Andriy Oleksiyovych Reva (Андрій Олексійович Рева; born 7 July 1966) is a Ukrainian politician. He served as Minister of Social Policy of Ukraine from 2016 to 2019 in the cabinet of Volodymyr Groysman as a member of the European Solidarity party. Prior to this, from 2005 to 2016, he was deputy mayor of the ecity of Vinnytsia.

== Early life ==
Reva was born on 7 July 1966 in Bohodukhiv, which was then part of the Ukrainian SSR in the Soviet Union. In 1983-1987, he was a cadet at the Yuri Andropov Leningrad Higher Military and Political School of Air Defense. He graduated from the school in 1987, where he qualified to be an officer and political education teacher in social studies and the history of the USSR. He later obtained a second degree in law.

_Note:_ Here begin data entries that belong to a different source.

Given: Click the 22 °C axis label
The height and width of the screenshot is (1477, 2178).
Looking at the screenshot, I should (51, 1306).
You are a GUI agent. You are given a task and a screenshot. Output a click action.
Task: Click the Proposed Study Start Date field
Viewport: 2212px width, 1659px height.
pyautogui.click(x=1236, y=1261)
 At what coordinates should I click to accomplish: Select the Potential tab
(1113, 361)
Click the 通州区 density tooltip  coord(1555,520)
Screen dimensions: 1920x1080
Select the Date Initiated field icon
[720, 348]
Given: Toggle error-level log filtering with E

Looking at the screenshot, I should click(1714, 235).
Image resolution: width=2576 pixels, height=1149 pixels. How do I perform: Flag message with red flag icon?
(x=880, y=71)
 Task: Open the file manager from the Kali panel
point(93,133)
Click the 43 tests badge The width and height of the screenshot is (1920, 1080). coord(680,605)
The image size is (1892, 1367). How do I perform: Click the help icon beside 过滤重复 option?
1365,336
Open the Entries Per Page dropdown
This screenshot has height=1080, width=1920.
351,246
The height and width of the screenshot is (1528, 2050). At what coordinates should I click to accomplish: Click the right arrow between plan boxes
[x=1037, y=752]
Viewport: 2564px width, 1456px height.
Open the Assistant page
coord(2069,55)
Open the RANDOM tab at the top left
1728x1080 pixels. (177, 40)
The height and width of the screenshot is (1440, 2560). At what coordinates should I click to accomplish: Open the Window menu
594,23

From 1987 to 1989, he was a deputy company commander for the political part of the USSR Armed Forces. From 1989 to 1995, he worked as a history teacher at Vinnytsia Secondary School No. 27.

== Political career ==
In 1995-1998, he was the chairman of the Vinnytsia City Committee of the Trade Union of Education and Science Workers.

From 1998 to 2000, he served as Deputy Mayor of Vinnytsia.

In 2000-2005, he was the Head of the Social Protection Department of the Zamostyansky District Council of Vinnytsia.

From 2005 to April 2016, he worked as Deputy Mayor of Vinnytsia.

From April 14, 2016 to August 29, 2019, Minister of Social Policy of Ukraine in the government of Volodymyr Groysman. In early 2019, during an interview with BBC, he stated that residents of non-government controlled areas of the Donbas who want to receive two pensions should "be patient", and that he felt no sympathy for such people and was only sorry for Ukrainian soldiers and their families. Following this, he received calls for resignation from prominent opposition politicians such as Yulia Tymoshenko, Roman Semenukha, and Yuriy Boyko. Following this, he posteed on Facebook that his words were taken out of context from a longer interview, and said he was referring only to people fighting against Ukraine with weapons, not all residents.

== Personal life ==
He is married and has a daughter.

== Honours and awards ==
Honored Worker of the Social Sphere of Ukraine (Decree of the President of Ukraine No. 53 of January 20, 2010).